The video – sung in Korean – itself shows many symbols that can only be interpreted and identified by South Korean audiences who followed the artist Psy during the last ten years, as Jason Lim, columnist for The Korean Times and a former student in my Social Network Analysis at the Kennedy School told me on Facebook:
- Two very popular Korean comedians participate in the video (the yellow suit guy in the parking garage and the dancer in the elevator) are both rarely known outside of Korea.
- The other symbols include references to Gangnam, a part of the nation’s capitol Seoul that is known for its upcoming new wealth. Previously one of the poorer neighborhoods in the city, it is now an area where you can get everything. As one of my former EMPA students tells me, there are more Mercedes Benz cars driving around than anywhere else in Korea: the video highlights expensive horse stables, high-rises, exclusive Yoga lessons, pools, and bold-colored sport cars as symbols for things you can only get access to in Gangnam.
- “Gangnam style” therefore provokes two very different reactions among South Koreans: Either envy or pride.
For Koreans the symbols are easy to identify, everyone knows about Gangnam and Psy was already known for his witty and outrageous gigs, according to Jason Lim, a columnist at The Korea Times, who responded to my Facebook post of the video.

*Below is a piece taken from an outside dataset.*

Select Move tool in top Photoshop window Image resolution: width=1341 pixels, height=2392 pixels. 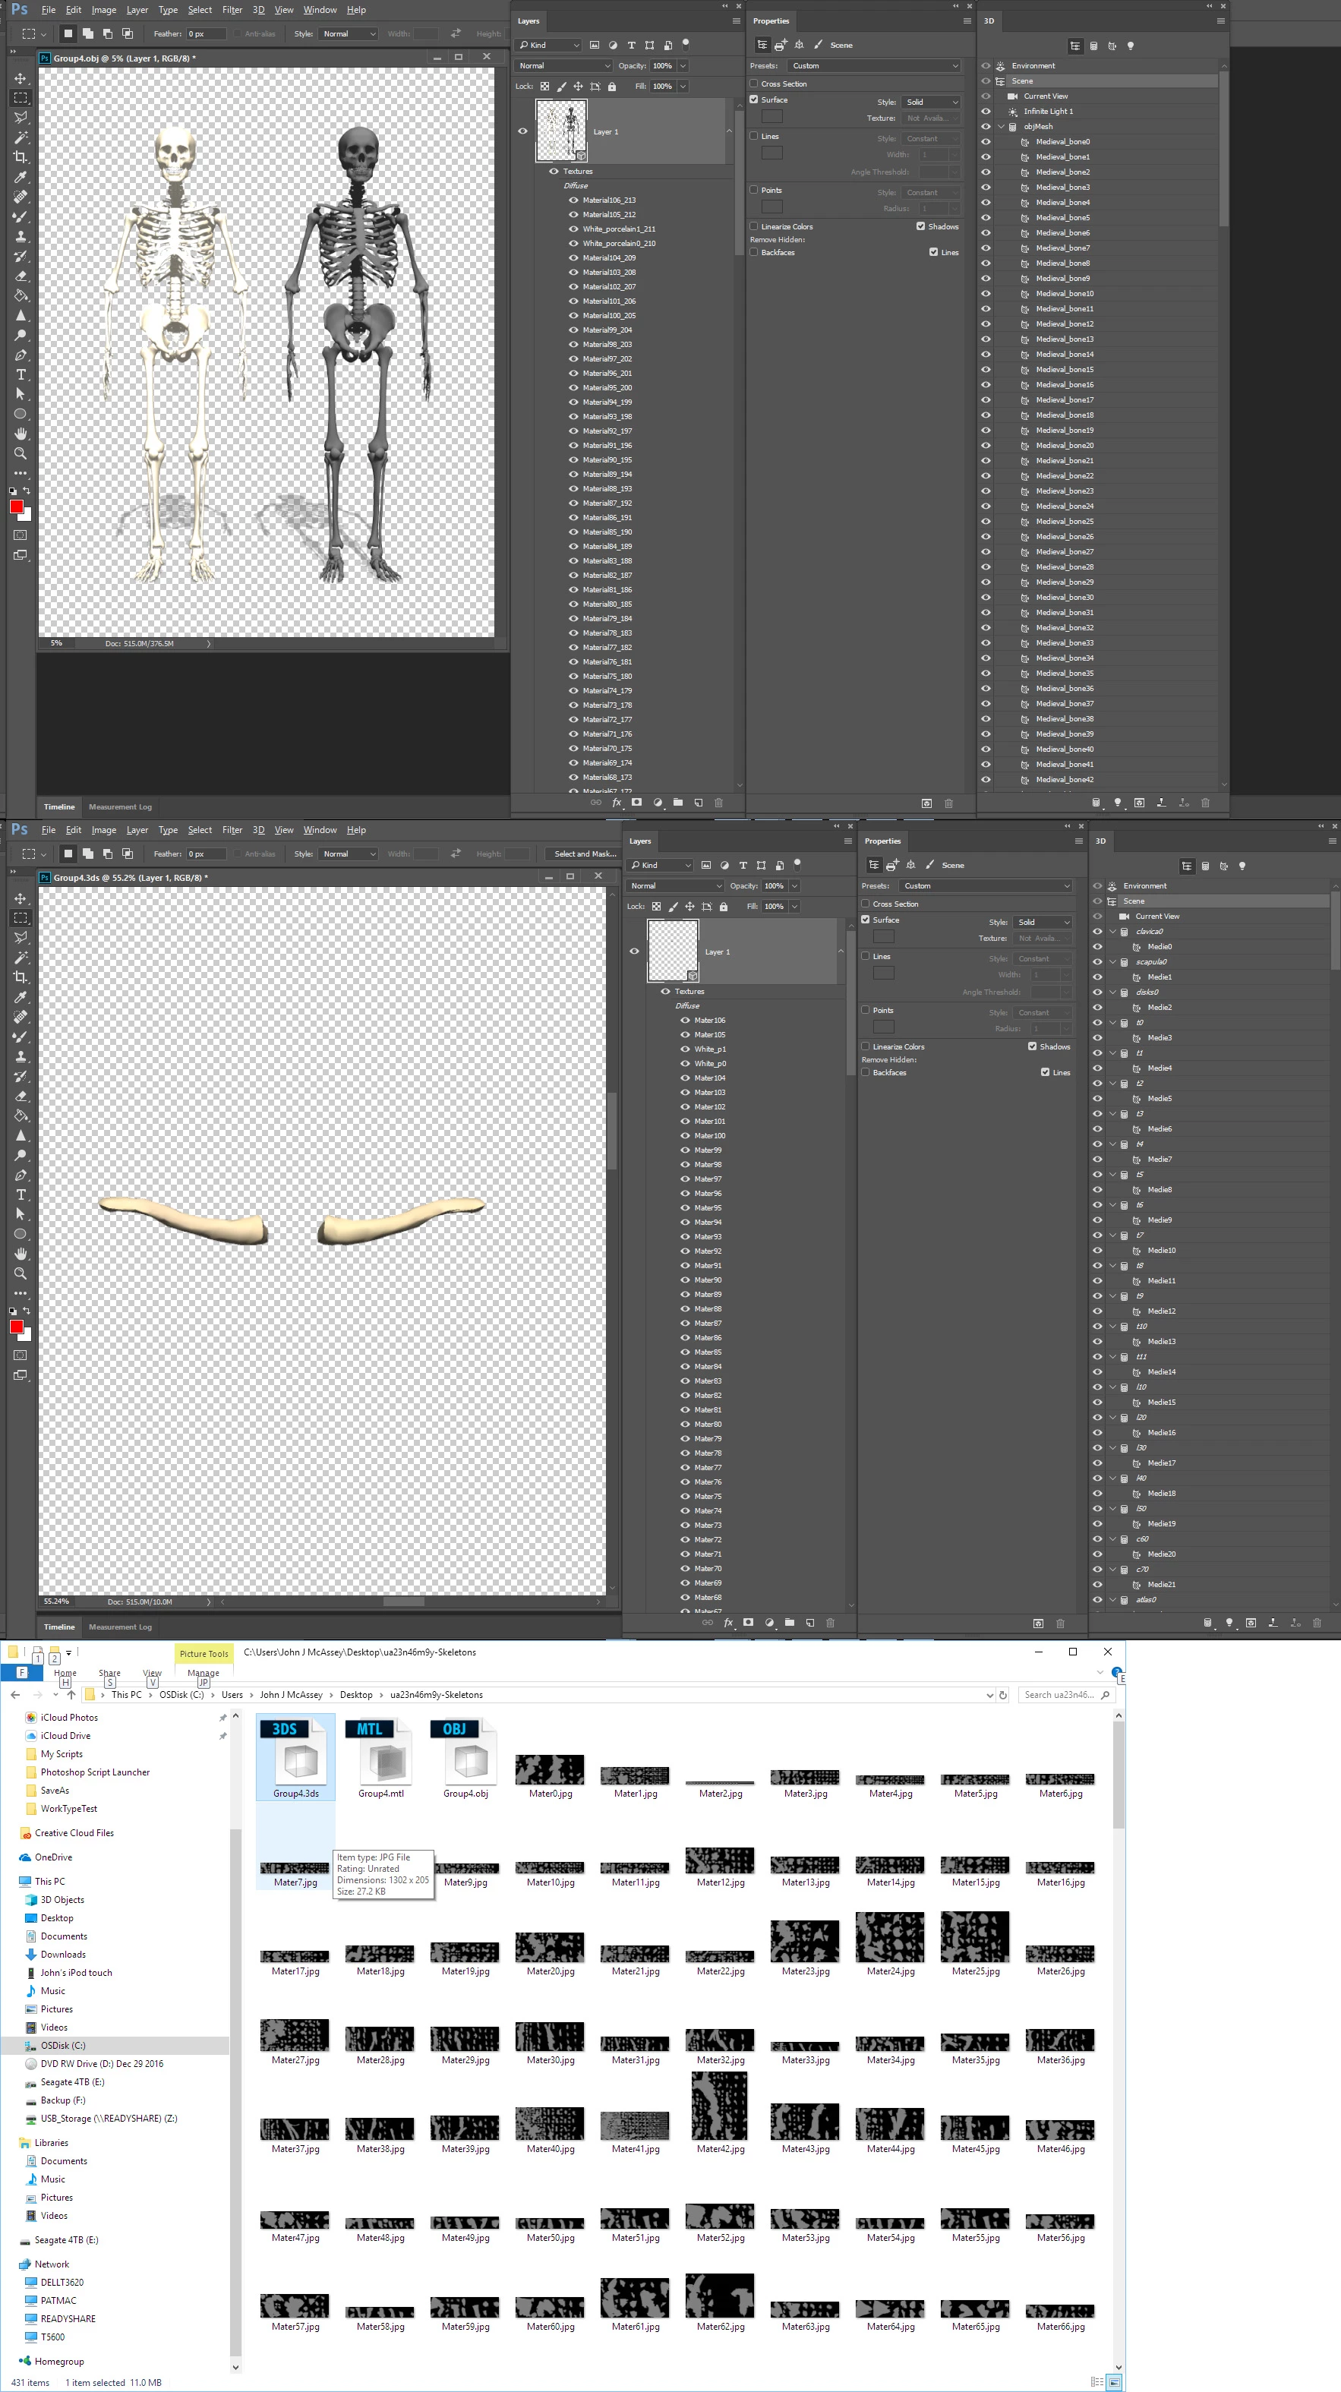pos(20,78)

One of my former EMPA students, Sungyeol Shin, reflects on Psy’s background and fame in South Korea:
Psy himself is a Gangnam guy, a very typical Gangnam school dropout case whose family was super rich. At his high days, the only way to go to a decent college in Korea was got a high score in SAT and he could not make it because he was good at the other thing, hanging around with his friends on the dance floor. So his parents sent him to the US and he found his talent in music there.
When he made his debut around 2000, he was a very ‘abnormal’ figure because he talked about his story (which was a very shameful one most modest Koreans wanted to hide) without any hesitation. Later, he went to the military in his 30s because the prosecutor found a forgery on the his military examination paper which changed his military service into an alternative civil service. (That was also a very typical “Gangnam style military manipulation by bribing the doctor”) The reason his abnormal attitude and acts were accepted in the society was he looked so funny and talked it with a sense of humor. His face and posture completely betrays his background – a typical Gangnam guy. This song uses this contrasts very well. (A typical Gangnam things like Ferrari and skyscrapers are mixed with kitsches and cheap symbols like subway station and duck boats.)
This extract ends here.